Every so often – well, no, more than every so often, it’s actually quite often, or maybe even very often, something occurs to me, or I notice something, or remember something, or an unexpected event happens, and I think oooh, I must write about this! I don’t know what, but yes, I’ll definitely use this! It’s then just as likely that I forget what the brilliant observation, thought, idea was, or if I have jotted it down I won’t understand my jottings even if it’s typed rather than scrawled in my illegible handwriting. Sometimes, I do remember, or I can read my scribbled note, but I can’t think of how to use it.
Last year, last October, my writing chums and I went for a writing retreat to Compton Dundon, not far from Somerton. We stayed in gypsy caravans which was an adventure in itself, and as usual we had a great time, an inspirational time, lots of adventures and some/lots of writing (depending on whether you were me or the others) We always seem to spend a lot of time laughing, strange things occur which tickle us, and witty banter/silly chatter is exchanged. We went on little trips, to Glastonbury where we had coffee and cakes, to Somerton where we had lunch in a rather nice pub, fish and chips from a chippy somewhere, and we sat round the campfire and mused, and on the day it rained, we lounged in the caravans, read, wrote, chatted, drank tea. By the gate into the field was a damson tree and I gathered the damsons and made an upside down damson crumble over the campfire. It was slightly burnt and tasted of wood smoke, but surely that’s what real camping is all about. In fact, as I write this I can smell smoke – is it real, or is it a camping memory?
We were about to set off on a little trip, when Fen suddenly announced she couldn’t find her phone.

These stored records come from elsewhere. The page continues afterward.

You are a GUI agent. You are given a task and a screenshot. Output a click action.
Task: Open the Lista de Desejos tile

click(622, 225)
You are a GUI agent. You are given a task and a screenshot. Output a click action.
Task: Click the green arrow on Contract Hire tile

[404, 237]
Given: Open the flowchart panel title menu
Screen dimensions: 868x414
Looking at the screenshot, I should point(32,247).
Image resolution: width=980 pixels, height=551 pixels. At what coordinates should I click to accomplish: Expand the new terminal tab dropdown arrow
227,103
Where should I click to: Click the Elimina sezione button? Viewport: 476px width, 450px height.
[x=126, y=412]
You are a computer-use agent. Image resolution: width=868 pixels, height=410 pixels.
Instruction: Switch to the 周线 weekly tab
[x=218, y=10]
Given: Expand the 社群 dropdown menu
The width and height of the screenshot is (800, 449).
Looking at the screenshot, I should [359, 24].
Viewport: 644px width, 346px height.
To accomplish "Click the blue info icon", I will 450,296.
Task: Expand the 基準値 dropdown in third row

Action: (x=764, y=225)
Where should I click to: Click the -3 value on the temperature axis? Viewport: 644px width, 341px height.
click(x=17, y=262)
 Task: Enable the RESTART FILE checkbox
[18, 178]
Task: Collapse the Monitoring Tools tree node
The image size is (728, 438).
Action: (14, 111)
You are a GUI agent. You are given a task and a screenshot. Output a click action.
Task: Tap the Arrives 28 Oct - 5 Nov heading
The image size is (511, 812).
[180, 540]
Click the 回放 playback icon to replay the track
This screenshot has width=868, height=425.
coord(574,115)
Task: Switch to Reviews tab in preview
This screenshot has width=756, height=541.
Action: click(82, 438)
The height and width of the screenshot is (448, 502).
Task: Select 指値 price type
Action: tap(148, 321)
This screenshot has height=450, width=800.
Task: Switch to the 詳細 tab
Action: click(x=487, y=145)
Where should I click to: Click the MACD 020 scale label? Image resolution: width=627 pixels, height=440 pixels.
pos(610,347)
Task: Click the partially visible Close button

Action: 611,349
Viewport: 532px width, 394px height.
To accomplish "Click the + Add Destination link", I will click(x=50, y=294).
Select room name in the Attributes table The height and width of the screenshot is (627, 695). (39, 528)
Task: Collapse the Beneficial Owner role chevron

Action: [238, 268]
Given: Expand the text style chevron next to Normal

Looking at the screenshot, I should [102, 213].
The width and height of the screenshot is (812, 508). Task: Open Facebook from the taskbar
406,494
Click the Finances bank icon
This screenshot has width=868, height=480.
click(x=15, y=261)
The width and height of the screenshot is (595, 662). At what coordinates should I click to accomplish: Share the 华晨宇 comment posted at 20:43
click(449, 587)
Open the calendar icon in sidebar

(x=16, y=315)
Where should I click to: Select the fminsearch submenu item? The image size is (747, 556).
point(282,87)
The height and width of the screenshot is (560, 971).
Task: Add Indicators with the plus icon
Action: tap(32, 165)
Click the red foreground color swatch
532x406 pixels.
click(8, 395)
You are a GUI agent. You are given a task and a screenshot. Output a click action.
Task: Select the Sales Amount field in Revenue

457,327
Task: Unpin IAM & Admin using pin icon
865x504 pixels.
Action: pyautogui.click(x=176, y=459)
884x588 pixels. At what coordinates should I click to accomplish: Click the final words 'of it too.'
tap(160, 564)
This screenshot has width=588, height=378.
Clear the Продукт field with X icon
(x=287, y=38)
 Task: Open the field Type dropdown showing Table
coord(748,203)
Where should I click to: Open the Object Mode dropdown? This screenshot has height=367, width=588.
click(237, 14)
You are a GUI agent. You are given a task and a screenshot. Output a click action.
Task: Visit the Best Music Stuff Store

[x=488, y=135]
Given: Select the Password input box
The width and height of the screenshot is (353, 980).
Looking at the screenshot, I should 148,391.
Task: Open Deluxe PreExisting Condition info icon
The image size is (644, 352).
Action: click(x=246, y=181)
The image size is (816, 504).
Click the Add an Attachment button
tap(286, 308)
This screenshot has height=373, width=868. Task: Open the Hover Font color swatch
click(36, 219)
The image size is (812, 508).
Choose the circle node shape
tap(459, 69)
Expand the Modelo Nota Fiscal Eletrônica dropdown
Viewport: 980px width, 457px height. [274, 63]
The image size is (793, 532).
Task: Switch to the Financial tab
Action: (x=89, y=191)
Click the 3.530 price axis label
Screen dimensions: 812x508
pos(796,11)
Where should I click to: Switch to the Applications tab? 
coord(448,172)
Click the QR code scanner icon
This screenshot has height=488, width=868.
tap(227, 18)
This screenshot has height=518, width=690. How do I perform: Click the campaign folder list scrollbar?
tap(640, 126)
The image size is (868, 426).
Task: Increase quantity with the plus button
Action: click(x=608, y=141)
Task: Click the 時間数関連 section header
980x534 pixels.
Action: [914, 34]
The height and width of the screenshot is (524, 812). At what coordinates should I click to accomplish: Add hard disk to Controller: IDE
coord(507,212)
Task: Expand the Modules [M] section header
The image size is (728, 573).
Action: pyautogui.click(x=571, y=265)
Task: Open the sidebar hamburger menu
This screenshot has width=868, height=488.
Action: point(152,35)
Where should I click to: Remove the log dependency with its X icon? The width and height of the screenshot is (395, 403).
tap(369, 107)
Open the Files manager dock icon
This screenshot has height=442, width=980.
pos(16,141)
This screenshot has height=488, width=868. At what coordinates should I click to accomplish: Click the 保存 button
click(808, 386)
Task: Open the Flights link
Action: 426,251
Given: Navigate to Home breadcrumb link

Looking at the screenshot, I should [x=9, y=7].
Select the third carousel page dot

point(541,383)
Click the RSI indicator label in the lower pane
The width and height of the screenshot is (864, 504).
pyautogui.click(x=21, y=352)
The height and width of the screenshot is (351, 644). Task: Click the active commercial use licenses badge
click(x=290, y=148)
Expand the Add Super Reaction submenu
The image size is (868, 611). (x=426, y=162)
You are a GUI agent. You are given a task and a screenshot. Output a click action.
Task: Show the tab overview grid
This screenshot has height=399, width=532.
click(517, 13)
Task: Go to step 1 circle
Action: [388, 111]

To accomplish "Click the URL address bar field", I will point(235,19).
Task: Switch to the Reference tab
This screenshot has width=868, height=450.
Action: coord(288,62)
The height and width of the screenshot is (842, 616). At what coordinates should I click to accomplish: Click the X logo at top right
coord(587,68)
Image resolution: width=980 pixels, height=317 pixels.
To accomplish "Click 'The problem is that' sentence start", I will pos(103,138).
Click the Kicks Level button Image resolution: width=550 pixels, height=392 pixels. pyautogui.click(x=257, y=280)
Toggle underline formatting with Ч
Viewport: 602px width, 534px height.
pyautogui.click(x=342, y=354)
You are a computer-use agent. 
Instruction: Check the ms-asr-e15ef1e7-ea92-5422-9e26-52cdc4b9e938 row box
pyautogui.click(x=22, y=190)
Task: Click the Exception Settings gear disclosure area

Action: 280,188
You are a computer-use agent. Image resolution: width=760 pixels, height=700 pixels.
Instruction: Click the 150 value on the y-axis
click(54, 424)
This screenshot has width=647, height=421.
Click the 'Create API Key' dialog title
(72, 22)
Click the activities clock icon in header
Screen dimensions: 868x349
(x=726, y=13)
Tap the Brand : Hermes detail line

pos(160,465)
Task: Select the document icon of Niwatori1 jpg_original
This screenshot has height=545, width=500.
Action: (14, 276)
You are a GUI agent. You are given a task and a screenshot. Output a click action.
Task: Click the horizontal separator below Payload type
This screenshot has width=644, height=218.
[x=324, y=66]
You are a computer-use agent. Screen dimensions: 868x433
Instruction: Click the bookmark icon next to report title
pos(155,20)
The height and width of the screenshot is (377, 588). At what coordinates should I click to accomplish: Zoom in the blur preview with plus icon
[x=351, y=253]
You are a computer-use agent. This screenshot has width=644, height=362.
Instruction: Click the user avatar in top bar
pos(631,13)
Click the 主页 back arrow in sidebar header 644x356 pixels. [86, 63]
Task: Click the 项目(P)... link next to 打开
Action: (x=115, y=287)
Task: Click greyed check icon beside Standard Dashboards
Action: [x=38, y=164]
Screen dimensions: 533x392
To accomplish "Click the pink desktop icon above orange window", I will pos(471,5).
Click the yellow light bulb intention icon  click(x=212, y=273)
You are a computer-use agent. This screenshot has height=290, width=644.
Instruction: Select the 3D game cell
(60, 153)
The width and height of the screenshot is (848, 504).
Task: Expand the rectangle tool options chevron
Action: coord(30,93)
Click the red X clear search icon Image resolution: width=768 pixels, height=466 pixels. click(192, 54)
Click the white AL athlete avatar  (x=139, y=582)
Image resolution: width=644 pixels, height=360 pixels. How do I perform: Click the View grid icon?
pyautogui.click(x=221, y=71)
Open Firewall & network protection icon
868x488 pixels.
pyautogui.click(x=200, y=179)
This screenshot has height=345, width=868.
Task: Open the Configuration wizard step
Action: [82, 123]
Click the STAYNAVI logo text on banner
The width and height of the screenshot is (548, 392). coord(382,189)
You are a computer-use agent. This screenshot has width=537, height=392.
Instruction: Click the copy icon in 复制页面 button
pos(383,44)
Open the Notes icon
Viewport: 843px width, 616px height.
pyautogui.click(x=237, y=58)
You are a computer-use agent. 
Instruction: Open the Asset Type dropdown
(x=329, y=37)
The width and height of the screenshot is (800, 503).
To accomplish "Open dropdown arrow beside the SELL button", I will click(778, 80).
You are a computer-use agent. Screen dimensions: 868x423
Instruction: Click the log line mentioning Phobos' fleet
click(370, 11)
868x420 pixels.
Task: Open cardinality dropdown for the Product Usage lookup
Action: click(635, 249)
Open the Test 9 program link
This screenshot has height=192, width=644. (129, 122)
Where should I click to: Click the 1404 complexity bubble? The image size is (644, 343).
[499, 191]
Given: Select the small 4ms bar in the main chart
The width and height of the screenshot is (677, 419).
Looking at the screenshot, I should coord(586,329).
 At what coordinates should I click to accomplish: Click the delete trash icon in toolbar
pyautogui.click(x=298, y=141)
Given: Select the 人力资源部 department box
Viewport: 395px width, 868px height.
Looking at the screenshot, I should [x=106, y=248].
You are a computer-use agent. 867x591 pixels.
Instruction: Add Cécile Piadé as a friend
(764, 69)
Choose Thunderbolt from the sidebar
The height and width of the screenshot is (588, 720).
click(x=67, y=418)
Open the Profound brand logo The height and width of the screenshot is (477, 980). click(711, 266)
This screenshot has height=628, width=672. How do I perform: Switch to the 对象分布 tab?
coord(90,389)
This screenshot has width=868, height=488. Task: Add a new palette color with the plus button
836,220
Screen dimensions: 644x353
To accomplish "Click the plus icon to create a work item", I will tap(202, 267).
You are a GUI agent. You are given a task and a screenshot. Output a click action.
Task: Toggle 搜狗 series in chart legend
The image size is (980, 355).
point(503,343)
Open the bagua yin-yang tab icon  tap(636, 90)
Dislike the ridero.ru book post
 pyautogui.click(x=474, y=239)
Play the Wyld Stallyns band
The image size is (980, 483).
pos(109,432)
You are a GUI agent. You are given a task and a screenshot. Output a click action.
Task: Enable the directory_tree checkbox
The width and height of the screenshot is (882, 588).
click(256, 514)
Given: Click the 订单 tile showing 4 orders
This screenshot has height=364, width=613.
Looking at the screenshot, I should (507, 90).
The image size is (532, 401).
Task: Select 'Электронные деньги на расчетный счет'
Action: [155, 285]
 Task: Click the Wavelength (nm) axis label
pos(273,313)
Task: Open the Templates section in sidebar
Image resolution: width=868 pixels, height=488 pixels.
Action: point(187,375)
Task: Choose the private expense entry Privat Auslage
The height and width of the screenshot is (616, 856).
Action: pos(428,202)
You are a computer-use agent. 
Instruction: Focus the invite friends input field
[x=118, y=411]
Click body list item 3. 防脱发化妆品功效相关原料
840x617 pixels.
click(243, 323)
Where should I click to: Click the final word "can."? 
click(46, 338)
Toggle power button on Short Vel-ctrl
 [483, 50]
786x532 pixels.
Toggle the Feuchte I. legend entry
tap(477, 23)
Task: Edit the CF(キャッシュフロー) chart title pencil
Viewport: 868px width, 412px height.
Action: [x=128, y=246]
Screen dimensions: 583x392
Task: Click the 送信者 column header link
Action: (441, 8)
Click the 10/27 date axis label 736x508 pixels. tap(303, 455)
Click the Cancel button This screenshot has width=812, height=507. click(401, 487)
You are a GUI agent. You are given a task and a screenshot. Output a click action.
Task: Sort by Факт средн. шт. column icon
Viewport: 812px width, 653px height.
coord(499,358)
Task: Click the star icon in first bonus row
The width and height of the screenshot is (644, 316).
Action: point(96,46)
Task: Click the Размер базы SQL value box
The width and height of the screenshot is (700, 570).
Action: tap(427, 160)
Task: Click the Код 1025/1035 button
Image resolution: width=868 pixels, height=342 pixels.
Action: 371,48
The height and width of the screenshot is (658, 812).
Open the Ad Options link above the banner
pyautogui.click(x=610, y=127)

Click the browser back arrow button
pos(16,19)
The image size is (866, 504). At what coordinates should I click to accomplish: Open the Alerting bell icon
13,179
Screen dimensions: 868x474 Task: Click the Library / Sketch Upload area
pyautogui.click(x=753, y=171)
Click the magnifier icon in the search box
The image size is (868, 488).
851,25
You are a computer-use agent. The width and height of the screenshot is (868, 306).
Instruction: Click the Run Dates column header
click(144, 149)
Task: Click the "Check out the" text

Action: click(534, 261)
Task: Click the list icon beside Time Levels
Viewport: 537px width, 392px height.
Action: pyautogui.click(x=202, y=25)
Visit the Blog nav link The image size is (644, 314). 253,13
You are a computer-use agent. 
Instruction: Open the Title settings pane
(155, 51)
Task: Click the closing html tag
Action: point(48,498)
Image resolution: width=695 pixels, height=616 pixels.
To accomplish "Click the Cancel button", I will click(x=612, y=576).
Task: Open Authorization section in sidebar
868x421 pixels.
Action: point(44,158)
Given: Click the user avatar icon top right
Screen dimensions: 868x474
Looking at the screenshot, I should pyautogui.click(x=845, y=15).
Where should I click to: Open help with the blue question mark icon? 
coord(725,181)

We asked if we should ring it, but that wouldn’t be any good because we only had the number for her old phone, it was her new one she’d lost, with a new number. We searched the caravans, the car, the field, the caravan with the cabin with the shower in it, the toilet which was one of the eco-sort which doesn’t flush but has sawdust, we looked everywhere.
Where or when did she last have it? I had a sudden inspiration.
“Why don’t you ask the unicorn?” I exclaimed, pleased with myself at the thought.
They looked at me utterly blankly, and then as I began to wonder if they had misheard me, I repeated. that why didn’t she ask the unicorn? “Or should I phone? I can phone if you like,” I added trying to be helpful.
“Phone the unicorn? I know we went to Glastonbury, you haven’t been communing with the other side?” asked Mac.
“Elidor?” Fen asked in an Alan Garner reference, as if replying to a joke I’d made.
This may have gone on a little longer with bafflement and bewilderment all around, until I asked again, in simple English (in case I had been muddly and confusing as I sometimes/often am) “When we went to have lunch in that pub, The Unicorn, did it maybe slip out of your pocket while we were there?”
Great laughter ensued, as all became clear.
The phone was under a seat in the car, so we didn’t have to contact any unicorns.